Jesus walks. Though the hard stuff and toward the fullness of self, the fullness of humanity, and the fullness of Grace.
These division are within Jesus, within the City, and within us. We have echoes of the Passion and suffering in our own lives on the path each one of us is called to walk. We are showed the way to walk through it all. Watch this week…
The only way through is to continue to walk through. It’s all too easy to walk away or hide away, or let temptations distract us. It is easy to ignore a bigger call to compassion, kindness, love, peace, and grace. The slower, quieter paths.
It’s really easy, to see people as “bad” and hopeless. It’s harder to see within them the same weaknesses that we have. It’s easy to label and turn away. “Bad people”. Wrong. Not me. And not something, someone, I need to tend to.
We often resist seeing others as just as human as us.
Caiaphas. He was a good man. He simply couldn’t see any other way. He sees only that Jesus is distracting people from the “right way of faith” and drawing the attention of the Romans. He is both afraid and rigid. To him, the Temple ways are the only way and he cannot see past that to do what is harder, but is right. He takes the rigid route.

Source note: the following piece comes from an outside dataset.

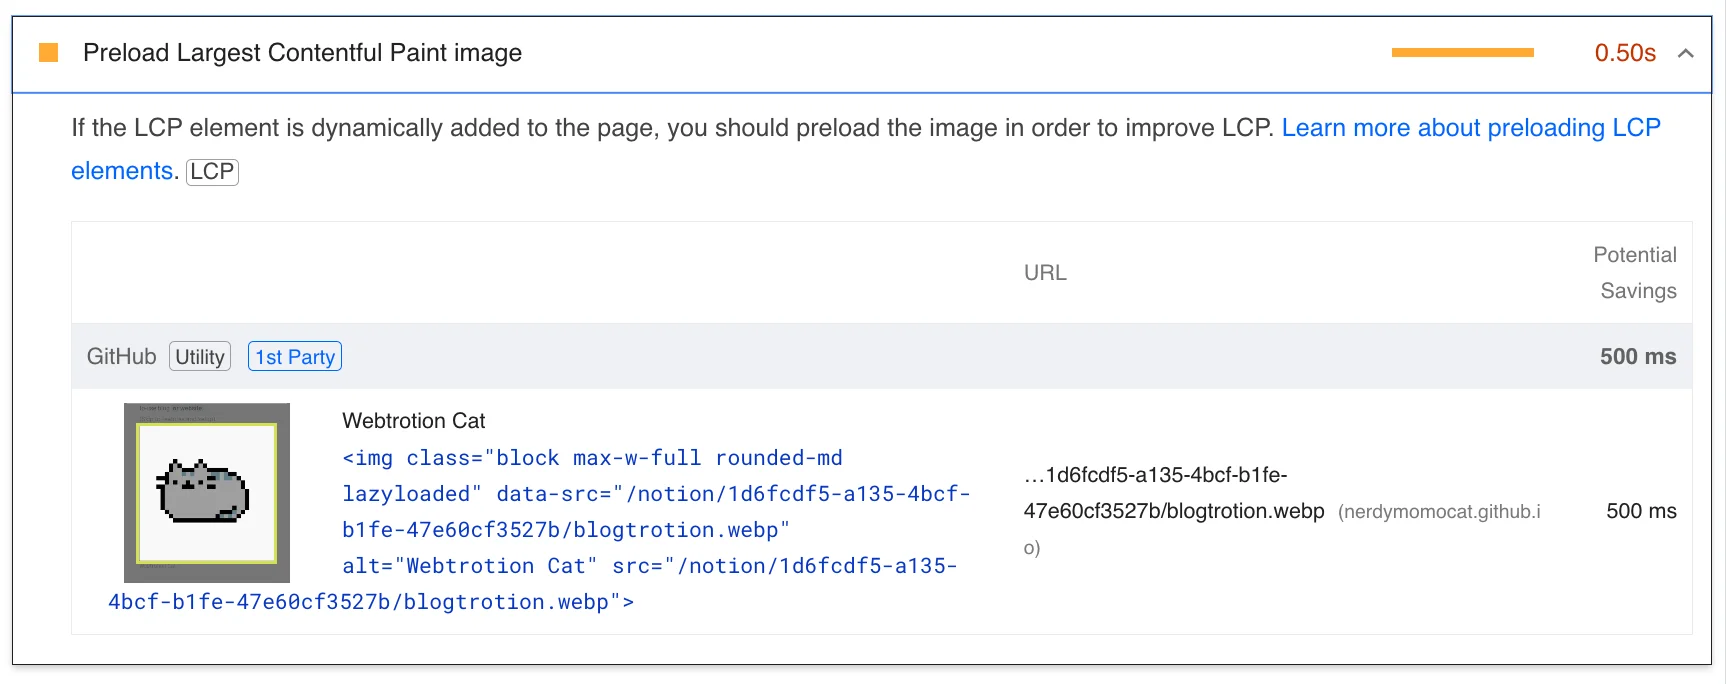Screen dimensions: 1726x684
Task: Click the URL column header
Action: pos(1045,273)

Pilate. He takes the easy road. He doesn’t want to kill Jesus, but he is afraid to let him go. So he “washes his hands” of him. He makes Jesus not his problem, and lets other people decide, because he does not want to risk losing his power. The easy thing to do was to give the problem to someone else and pretend he tried. He takes the cowardly route.
Judas. His flaw? Things weren’t happening fast enough. He was impatient. He wanted things to be better now. He thought they (he) had done enough work and it was time for reward. PAUSE. His basic flaw was impatience.
Skeptics couldn’t escape their own pride or fear of begin “wrong” about Jesus to do the right thing. The soldiers were simply keeping the peace of the City for the “greater good”. The people on the streets…just felt small and insignificant and hid away. How often do we choose safety over right? Or pride and skepticism over kindness?
How about those people who live simple lives and just build…crosses? How often do we say: if I don’t do it, someone else will, so I might as well make the money I need doing this thing I know will cause harm.
Just. Just rigidly right. Just afraid. Just impatient. Just skeptical. Just trying the keep the peace. Just doing my job. Just…
The world is paved with good intentions. We like to demonize others so that we don’t have to look into the mirrors they hold up. But we cannot fix what we cannot see. Where we’re rigidly right. Where we’re afraid. Where we’re impatient. Where we take the easy route or ignore the long term consequences of our actions (or inactions).
We see each of these characteristics in Jesus this week. He is afraid and yet doesn’t hide or run away. He is impatient, and yet takes the cup. He is lonely, and yet is still tender. He is betrayed and still loves.
This week we see all of human weakness at play. It is in the midst of these weaknesses, Jesus shows us how to walk the path of Passion into a life of Compassion.
Within us are all these mingled sides. We get to choose who to be. We can choose to look inside for faith, hope, love, and peace. We can unite and connect, not hate, judge, and divide. Even in the darkness, we can take the route that’s not easy…but right.
As we head into holy week, hold tight to your palms. Remember the person we are called to be. The community we are called to be as the hands of Grace in this world. Let us find the Grace within. The grace to be beacons of light and hope and peace, especially in the darkest of times.
Hold tight to your palms and Remember.